- Antelope Peak Station Location in the state of Arizona, (approximate)
- Coordinates: 32°42′47″N 114°00′54″W﻿ / ﻿32.71306°N 114.01500°W
- Country: United States
- State: Arizona
- County: Yuma
- Founded: 1859
- Abandoned: 1879

Population
- • Total: 0
- Time zone: UTC-7 (MST (no DST))

= Antelope Peak Station =

Butterfield Overland Mail stagecoach stop in Arizona

Antelope Peak Station, a later Butterfield Overland Mail station located 15.14 miles east of Mission Camp, at the foot of Antelope Peak. It replaced Filibusters Camp Station, 6 miles to the west. The Overland Mail Company replaced Filibusters Camp, because Antelope Peak Station had a better water supply. Its location is thought to be . The station was built by John Kilbride in 1857 but did not appear on the stagecoach itinerary until 1859.

Before the Butterfeild Line, in 1857, Antelope Peak was nearby the location of one of the water and camp sites of the San Antonio–San Diego Mail Line between its stations at Maricopa Wells and Jaeger City, California, location of Fort Yuma Station, which was also the site of the ferry across the Colorado River just down river from Fort Yuma. Antelope Peak Station was 20 miles west of Peterman's Station and 24 miles east of Little Corral, 40 miles east of Jaeger City. Given the proximity to grass near the mountain referred to below and the Gila River nearby it made a good overnight camp.

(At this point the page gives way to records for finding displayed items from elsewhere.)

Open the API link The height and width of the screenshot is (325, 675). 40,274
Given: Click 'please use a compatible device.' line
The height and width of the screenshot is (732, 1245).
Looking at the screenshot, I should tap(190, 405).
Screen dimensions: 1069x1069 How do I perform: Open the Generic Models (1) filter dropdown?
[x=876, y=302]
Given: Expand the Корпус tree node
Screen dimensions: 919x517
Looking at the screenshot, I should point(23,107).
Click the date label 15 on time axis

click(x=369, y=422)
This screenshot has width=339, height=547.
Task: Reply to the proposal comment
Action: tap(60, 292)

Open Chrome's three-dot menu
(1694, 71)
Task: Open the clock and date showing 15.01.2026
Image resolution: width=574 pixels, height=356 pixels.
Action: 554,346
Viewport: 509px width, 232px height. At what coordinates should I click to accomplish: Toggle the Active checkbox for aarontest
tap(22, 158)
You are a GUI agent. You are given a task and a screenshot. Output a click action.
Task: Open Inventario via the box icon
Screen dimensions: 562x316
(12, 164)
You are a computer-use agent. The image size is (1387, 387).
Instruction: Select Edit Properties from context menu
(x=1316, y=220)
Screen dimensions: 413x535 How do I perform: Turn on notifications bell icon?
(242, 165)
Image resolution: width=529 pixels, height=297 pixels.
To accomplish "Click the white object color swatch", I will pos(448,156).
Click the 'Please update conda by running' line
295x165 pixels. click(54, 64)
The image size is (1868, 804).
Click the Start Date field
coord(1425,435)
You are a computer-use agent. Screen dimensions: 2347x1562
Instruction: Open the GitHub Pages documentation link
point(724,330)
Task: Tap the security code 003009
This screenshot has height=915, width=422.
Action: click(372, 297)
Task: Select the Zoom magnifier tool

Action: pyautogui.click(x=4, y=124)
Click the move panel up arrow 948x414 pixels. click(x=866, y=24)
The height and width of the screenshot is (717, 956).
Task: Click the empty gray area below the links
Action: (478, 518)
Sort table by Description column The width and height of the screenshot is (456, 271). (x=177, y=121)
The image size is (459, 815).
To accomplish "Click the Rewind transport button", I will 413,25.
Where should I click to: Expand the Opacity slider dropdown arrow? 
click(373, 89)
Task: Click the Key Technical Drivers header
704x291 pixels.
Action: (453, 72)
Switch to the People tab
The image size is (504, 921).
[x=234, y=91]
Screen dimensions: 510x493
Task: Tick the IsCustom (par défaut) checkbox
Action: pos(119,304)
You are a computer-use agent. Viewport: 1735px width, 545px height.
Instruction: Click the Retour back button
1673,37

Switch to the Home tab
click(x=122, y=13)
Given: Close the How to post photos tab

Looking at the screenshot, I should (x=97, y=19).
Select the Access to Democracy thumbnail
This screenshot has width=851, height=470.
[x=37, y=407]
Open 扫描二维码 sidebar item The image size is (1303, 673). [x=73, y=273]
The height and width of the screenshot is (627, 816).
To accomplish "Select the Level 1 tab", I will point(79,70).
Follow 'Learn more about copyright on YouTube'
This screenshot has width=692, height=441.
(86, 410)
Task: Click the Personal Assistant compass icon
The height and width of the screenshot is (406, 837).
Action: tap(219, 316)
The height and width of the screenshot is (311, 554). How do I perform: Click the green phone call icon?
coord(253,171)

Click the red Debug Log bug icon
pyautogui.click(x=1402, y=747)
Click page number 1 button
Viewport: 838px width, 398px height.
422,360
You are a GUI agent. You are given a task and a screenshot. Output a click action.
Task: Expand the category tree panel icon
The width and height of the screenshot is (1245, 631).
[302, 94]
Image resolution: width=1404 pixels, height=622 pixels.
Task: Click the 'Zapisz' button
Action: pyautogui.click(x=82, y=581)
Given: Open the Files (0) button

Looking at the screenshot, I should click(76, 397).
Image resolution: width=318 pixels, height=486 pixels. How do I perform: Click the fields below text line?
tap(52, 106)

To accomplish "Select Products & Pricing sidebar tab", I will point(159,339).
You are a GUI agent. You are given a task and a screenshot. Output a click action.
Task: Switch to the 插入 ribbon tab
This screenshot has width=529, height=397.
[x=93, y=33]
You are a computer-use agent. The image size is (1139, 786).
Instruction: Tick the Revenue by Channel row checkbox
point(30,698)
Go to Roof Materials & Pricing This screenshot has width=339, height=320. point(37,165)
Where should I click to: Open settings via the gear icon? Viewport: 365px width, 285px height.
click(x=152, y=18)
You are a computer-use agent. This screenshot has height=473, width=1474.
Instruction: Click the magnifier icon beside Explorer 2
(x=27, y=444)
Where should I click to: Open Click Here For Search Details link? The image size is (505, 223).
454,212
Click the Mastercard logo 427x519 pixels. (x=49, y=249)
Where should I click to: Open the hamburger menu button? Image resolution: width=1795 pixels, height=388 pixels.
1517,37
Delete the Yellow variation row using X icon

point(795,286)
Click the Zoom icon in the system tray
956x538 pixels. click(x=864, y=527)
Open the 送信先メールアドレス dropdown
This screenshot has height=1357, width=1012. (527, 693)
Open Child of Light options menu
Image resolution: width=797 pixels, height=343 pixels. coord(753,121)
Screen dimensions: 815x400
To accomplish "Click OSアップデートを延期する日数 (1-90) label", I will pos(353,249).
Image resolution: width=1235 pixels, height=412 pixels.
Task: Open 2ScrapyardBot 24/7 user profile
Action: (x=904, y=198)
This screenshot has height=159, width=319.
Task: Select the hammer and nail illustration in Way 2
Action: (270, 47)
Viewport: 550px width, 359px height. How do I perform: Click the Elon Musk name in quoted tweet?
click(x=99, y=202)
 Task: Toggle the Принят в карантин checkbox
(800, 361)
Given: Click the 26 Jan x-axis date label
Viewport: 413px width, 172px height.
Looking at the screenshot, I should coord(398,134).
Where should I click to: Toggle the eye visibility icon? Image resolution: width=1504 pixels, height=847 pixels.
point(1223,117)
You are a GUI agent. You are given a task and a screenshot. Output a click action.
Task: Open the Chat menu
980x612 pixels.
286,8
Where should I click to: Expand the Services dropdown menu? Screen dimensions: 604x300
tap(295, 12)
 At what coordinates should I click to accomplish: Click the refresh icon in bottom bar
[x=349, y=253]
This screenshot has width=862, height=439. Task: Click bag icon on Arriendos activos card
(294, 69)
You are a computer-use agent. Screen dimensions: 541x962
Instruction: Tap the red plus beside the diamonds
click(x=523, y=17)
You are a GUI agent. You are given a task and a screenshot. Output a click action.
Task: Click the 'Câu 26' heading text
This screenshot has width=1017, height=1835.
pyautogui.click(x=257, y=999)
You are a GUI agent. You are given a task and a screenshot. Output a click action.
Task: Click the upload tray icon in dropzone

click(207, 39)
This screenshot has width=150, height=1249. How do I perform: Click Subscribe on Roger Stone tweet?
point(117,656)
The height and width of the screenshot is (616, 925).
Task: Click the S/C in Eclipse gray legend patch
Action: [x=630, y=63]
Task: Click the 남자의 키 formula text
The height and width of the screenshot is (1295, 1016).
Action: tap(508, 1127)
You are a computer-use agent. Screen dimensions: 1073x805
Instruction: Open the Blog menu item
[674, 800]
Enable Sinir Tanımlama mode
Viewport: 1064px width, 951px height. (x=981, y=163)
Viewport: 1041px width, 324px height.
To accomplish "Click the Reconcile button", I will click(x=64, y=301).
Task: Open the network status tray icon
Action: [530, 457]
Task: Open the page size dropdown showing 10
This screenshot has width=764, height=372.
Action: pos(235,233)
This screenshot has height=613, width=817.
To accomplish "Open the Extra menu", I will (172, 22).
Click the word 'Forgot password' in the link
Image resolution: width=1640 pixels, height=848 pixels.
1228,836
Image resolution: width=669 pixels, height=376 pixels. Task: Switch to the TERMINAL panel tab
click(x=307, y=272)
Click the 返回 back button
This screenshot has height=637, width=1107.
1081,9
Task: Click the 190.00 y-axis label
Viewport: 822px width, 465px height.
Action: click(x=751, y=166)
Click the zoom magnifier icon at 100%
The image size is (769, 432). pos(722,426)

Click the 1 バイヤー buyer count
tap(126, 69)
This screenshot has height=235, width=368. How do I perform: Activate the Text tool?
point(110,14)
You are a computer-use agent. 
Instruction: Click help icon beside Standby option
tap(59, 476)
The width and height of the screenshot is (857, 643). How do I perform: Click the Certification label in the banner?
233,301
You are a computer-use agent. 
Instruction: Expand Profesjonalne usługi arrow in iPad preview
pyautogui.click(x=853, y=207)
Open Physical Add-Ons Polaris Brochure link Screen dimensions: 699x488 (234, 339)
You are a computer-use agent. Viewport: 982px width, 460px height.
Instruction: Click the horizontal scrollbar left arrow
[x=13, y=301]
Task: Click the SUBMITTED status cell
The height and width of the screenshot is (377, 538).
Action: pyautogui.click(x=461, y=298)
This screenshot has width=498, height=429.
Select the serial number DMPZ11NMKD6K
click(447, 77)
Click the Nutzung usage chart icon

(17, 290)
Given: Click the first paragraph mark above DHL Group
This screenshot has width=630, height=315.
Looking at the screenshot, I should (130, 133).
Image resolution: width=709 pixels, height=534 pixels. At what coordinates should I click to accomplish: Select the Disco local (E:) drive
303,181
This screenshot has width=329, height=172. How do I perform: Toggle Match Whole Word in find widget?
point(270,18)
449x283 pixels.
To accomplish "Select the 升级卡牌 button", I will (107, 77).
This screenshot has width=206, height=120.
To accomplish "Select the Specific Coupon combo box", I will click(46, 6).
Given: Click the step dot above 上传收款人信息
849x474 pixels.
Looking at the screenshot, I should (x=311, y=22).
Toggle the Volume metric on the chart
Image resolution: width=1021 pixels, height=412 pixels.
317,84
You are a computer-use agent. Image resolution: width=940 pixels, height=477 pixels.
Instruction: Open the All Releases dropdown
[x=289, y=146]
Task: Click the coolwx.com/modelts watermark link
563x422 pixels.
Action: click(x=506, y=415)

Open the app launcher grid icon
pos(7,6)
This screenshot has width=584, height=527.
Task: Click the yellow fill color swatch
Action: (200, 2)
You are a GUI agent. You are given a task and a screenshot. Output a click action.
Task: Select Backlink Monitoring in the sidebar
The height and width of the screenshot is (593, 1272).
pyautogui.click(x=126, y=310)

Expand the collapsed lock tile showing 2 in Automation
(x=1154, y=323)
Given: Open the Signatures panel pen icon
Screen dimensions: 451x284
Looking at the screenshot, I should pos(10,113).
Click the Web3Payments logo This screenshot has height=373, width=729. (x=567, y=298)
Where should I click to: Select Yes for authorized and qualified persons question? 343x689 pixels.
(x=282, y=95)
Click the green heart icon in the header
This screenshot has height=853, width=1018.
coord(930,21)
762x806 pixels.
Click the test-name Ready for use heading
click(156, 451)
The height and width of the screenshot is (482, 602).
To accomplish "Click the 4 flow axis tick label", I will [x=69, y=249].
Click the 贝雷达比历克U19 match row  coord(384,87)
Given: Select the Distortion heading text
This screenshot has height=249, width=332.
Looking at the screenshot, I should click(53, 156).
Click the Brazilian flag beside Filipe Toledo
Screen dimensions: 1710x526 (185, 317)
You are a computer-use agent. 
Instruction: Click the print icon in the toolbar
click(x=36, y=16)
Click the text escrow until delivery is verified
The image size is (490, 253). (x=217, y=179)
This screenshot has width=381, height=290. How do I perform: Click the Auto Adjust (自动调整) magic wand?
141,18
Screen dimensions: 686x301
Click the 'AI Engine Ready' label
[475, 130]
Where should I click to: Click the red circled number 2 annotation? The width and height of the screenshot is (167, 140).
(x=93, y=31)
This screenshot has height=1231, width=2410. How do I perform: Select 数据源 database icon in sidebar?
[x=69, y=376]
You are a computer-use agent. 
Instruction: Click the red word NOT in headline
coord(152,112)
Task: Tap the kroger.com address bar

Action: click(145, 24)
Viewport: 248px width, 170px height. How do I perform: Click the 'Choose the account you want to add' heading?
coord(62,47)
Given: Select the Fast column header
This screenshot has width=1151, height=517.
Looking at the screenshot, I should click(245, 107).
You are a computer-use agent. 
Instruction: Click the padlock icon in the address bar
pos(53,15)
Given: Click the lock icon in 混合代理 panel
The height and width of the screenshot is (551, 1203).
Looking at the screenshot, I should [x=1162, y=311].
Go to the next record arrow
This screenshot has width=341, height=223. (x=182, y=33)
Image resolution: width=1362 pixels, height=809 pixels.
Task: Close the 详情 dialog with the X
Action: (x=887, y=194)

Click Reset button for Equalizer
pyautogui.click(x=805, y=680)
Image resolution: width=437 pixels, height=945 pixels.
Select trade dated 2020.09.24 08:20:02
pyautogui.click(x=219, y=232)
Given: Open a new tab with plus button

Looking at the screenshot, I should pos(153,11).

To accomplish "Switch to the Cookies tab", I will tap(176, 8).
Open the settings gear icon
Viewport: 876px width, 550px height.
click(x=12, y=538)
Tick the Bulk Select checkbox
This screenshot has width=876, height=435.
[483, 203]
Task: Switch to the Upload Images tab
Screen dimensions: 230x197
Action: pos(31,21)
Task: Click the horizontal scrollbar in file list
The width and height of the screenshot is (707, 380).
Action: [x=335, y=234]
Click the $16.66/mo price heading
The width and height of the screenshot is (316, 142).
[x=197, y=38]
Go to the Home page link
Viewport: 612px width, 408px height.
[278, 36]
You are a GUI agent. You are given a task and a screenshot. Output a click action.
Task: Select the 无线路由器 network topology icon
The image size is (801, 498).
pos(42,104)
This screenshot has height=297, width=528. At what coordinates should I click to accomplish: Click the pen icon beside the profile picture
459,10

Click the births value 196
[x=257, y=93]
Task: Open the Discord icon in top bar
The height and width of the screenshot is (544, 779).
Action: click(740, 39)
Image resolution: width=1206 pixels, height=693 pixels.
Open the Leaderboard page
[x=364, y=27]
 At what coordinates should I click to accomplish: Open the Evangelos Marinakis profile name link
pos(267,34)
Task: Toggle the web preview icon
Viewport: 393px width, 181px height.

In 1862 Union Army recorded the distances from Antelope Peak as 9.1 miles from Filibuster Camp, 12.8 miles to Mohawk Station. Also:
Grass within three-quarters of a mile of Antelope Peak. The camp is at the station; no grass.

Antelope Peak Station was abandoned like other stations on its route by the Overland Mail Company just before the American Civil War began in March 1861. It appears to have been in use as a military hay station in 1863 through to at least 1877. Some adobe buildings and a corral probably belonging to the station were still standing in 1923. There is now nothing left of the installation due to later railroad and road developments.